- Stored records -
------

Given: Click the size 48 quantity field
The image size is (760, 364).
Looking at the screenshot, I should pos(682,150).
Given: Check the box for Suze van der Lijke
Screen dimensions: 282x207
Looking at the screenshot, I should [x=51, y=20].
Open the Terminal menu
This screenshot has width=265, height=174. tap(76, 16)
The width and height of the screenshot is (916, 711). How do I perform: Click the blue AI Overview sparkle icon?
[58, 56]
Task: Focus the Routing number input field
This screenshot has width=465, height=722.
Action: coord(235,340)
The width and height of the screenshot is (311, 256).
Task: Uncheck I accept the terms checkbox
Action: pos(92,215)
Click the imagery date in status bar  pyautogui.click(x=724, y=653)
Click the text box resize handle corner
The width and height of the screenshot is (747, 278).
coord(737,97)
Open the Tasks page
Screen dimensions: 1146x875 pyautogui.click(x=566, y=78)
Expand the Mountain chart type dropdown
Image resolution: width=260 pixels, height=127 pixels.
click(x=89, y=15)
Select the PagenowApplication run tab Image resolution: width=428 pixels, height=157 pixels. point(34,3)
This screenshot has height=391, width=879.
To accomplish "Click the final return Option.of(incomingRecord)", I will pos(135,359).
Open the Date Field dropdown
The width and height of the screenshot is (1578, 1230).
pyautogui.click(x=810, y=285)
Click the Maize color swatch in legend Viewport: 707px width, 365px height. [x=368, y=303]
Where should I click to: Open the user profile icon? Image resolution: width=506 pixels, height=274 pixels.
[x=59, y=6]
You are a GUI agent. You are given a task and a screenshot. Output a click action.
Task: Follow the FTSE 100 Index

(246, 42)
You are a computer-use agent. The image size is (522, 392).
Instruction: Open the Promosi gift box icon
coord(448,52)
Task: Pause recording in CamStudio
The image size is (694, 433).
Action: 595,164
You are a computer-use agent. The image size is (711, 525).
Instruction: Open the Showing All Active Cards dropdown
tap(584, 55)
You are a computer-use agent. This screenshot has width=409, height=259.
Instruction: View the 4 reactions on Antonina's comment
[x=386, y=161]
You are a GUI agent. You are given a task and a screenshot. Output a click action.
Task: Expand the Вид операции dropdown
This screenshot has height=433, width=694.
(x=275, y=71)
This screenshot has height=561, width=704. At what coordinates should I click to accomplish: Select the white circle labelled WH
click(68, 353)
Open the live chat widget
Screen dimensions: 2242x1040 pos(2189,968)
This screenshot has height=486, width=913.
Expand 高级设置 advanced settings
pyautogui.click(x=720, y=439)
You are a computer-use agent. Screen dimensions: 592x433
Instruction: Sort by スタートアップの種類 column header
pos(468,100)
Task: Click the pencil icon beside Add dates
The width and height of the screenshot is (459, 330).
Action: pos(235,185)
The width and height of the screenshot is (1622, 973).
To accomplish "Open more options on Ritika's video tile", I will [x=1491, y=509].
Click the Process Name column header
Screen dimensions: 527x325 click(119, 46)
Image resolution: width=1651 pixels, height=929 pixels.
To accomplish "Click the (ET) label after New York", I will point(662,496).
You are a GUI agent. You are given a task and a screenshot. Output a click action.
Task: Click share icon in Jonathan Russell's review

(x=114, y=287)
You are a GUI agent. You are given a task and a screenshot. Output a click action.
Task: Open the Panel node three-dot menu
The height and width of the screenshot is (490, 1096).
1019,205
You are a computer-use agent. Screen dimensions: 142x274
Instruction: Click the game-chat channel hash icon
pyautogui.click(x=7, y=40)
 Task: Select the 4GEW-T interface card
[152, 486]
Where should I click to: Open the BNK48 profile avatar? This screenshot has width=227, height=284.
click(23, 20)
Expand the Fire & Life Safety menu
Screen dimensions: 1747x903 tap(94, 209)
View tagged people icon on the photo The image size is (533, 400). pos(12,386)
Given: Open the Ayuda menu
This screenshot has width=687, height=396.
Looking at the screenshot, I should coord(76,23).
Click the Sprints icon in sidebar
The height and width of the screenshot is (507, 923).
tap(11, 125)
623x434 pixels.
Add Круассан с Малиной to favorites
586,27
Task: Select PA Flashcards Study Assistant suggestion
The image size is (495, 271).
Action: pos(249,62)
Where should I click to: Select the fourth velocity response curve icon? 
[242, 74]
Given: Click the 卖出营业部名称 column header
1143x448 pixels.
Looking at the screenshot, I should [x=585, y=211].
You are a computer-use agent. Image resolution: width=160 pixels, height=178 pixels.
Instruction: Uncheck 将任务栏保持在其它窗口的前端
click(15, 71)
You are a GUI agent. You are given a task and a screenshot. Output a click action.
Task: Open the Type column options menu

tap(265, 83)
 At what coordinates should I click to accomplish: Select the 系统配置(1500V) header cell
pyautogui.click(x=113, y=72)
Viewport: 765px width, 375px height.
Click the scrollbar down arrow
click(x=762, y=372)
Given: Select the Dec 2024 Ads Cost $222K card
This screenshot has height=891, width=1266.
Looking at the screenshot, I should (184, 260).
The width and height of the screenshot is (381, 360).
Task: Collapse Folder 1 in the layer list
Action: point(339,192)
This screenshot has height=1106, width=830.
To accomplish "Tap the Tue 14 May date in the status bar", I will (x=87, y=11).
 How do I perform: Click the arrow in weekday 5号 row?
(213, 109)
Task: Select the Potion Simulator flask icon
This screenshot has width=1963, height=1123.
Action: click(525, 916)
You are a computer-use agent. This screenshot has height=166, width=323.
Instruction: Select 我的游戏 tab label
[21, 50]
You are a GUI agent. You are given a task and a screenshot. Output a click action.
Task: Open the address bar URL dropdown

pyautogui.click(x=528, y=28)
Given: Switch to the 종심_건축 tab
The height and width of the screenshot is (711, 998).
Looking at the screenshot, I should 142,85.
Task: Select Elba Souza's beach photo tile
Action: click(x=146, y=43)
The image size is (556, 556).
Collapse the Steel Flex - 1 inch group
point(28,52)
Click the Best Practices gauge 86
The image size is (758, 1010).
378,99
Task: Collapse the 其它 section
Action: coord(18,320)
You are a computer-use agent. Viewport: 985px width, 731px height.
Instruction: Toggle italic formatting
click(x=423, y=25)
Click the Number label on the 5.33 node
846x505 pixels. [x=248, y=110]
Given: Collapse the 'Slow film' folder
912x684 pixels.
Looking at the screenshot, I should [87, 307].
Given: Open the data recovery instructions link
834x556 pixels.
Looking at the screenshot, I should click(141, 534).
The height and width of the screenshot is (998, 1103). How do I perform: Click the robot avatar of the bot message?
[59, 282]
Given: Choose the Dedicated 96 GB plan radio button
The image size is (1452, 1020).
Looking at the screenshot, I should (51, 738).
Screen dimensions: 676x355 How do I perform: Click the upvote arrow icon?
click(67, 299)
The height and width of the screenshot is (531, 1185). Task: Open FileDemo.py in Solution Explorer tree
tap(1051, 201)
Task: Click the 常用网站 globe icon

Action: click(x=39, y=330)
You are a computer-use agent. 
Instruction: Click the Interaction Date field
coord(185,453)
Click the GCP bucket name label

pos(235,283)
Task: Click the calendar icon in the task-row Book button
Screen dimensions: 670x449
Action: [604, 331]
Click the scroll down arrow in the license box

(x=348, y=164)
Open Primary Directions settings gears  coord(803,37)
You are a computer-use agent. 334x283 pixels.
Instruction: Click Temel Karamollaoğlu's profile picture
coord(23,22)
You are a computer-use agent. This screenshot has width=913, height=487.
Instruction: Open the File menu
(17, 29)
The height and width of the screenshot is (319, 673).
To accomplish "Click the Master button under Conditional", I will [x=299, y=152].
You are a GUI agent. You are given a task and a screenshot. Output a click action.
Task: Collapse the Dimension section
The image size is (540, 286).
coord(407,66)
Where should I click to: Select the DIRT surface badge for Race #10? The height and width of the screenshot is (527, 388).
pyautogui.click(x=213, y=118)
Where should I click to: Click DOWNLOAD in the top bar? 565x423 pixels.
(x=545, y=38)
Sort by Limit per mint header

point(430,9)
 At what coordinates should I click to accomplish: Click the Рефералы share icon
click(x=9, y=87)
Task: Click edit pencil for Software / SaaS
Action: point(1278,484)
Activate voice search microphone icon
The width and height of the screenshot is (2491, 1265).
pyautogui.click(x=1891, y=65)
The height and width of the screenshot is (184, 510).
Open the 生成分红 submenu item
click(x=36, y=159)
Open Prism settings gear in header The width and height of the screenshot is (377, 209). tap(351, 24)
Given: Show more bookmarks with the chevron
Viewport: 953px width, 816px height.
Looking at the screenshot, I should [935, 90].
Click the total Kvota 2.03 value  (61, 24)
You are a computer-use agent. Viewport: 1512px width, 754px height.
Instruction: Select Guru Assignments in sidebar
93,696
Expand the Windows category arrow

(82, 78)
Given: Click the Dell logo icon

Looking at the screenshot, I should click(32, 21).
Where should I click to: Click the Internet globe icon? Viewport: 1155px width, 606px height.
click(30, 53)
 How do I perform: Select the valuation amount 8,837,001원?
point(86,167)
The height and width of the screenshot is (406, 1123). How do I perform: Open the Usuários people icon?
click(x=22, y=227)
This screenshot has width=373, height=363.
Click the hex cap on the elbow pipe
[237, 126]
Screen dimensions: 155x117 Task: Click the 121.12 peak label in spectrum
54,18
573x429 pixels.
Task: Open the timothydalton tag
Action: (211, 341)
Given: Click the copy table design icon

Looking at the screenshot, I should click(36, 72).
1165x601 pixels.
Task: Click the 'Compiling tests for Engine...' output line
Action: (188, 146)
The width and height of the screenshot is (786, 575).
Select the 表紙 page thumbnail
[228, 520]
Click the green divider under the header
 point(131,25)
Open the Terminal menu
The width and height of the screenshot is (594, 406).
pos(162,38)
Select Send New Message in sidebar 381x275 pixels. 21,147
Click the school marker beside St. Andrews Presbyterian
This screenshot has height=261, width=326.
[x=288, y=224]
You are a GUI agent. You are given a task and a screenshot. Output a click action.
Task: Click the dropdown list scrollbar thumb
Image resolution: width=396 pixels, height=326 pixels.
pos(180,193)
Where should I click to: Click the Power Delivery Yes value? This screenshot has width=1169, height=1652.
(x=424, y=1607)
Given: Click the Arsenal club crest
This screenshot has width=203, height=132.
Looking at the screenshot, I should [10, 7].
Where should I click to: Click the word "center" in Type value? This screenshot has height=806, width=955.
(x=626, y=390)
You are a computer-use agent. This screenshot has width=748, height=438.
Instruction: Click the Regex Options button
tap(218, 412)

------

- To do -
The lines above that hold "beside" are the result; show every one of them.

- Task output -
Task: Click the pencil icon beside Add dates
Click the school marker beside St. Andrews Presbyterian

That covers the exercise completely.